A long-term effort to quell extremism in the tribal areas will require even more. Pakistan needs to bring schools, jobs, roads, health care, courts and the rule of law to a populace that has rarely seen government attention. Unemployment among the population of 3.5 million hovers around 70%. Two-thirds live in poverty. Only 6% of its people can read, and for women, the figure is less than 1%. Yet neither Pakistan nor the U.S. appears to have a comprehensive strategy for the area. A top expert on Pakistan recently visited a colleague at the White House who, the expert says, was embarrassed to admit that "no matter who wins the election, I don't have a U.S. policy toward Pakistan to give them."
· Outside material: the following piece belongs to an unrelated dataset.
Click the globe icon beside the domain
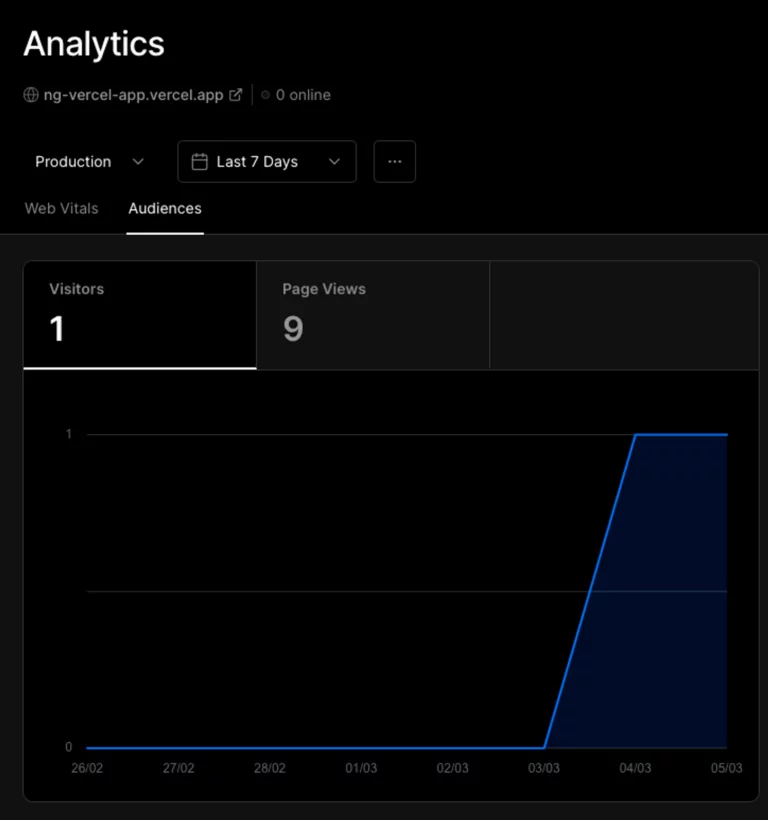The width and height of the screenshot is (768, 820). tap(31, 95)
Sounds great. But who will get the development money that all of Washington now seems keen to send east? Christine Fair, a Pakistan expert with the Rand Corp. in Washington, argues that without a reformer in charge in Islamabad, programs such as Biden-Lugar will be "throwing good money after bad." The problems, she says, are systemic. Improving training for police officers won't help until their wages are boosted to make them less vulnerable to bribes--but that would require reforming police pay, which in turn would call for extensive civil-service reform. "That's the problem with Pakistan," says Fair. "It's like a string in a carpet that you pull, and pretty soon you find yourself unraveling the whole carpet."

The key insight is that no one policy--and no one leader--can save Pakistan. For too long, even as he became increasingly loathed at home, the U.S. relied on Musharraf to deliver its security goals. It can't make the same mistake with Zardari. Now is the time to identify other partners and focus on Pakistan's real needs--not just security but also economic development, education and health care--as its politicians and people seek a way out of the morass into which their nation has sunk.

All that, and patience. Next year marks the 30th anniversary of the Soviet invasion of Afghanistan, which had the unwitting effect of yoking Pakistan's fortunes to those of the U.S. Do not be surprised if--even with skillful diplomacy, generous aid and appropriate military assistance--it takes another generation for that strange partnership to become one from which both partners believe they benefit.